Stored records
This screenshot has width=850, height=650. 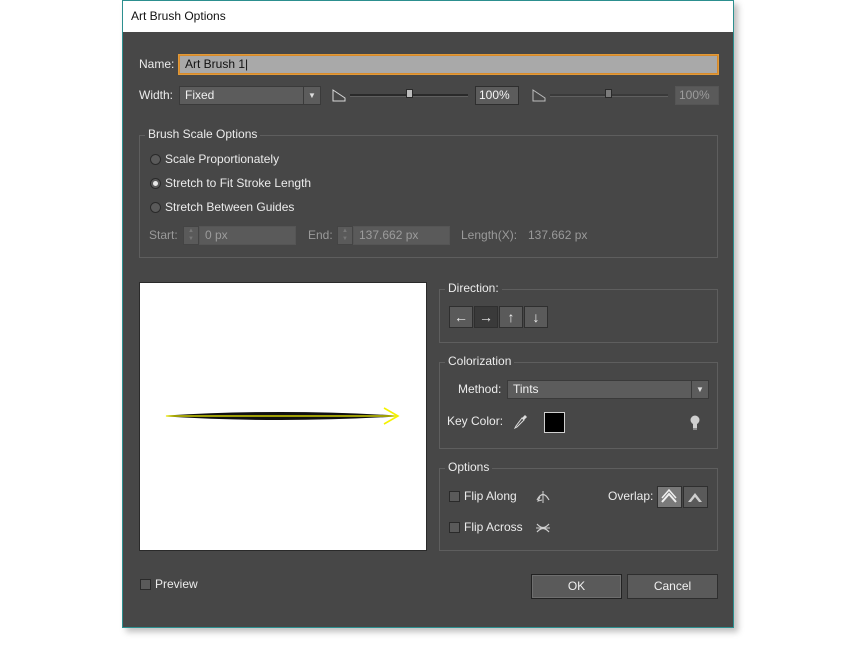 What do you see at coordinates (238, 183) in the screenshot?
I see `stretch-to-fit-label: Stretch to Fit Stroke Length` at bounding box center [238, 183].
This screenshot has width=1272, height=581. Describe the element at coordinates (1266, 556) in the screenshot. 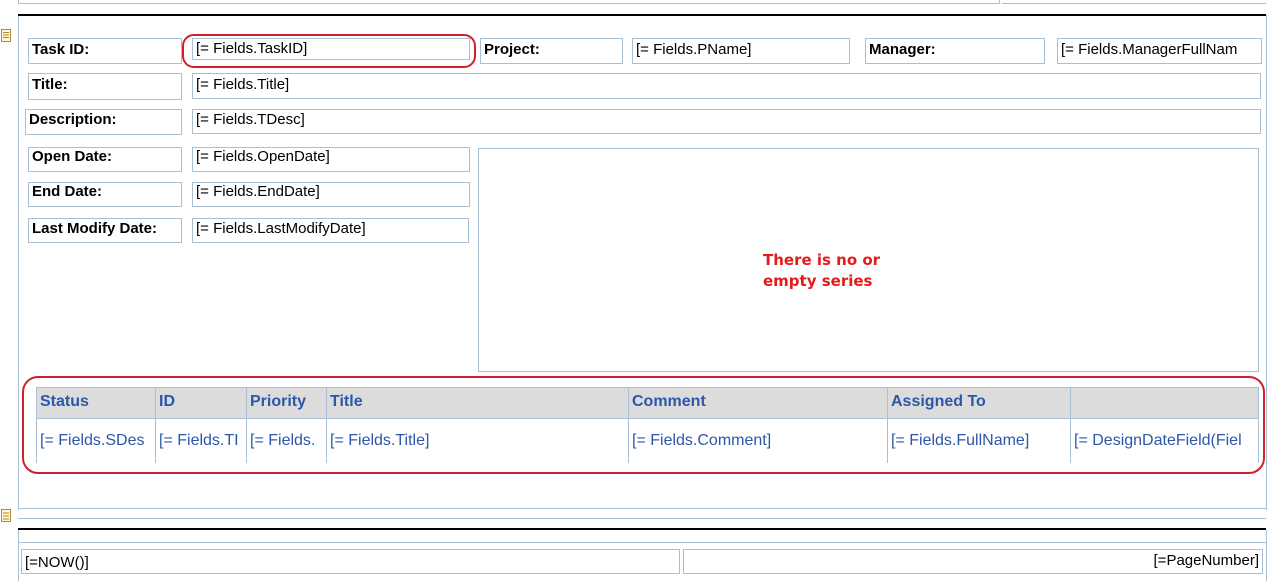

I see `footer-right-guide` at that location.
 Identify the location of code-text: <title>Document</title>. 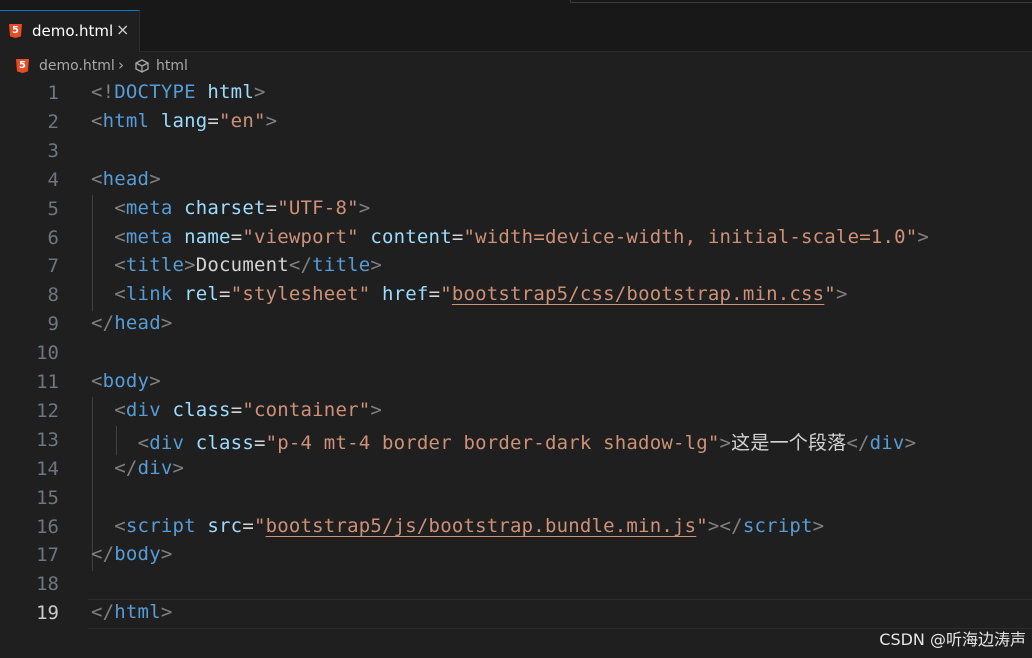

_Instruction_.
Can you render everything from the line containing "This screenshot has width=1272, height=581." down to the end of the stored records as a Markdown table with the columns Position and Text, skipping blank lines? Leave the pictures out of the table.

_Solution to this exercise_.
| Position | Text |
|---|---|
| 1 | This screenshot has width=1272, height=581. Describe the element at coordinates (1266, 556) in the screenshot.  |
| 2 | I see `footer-right-guide` at that location. |
| 3 |  Identify the location of code-text: <title>Document</title>.  |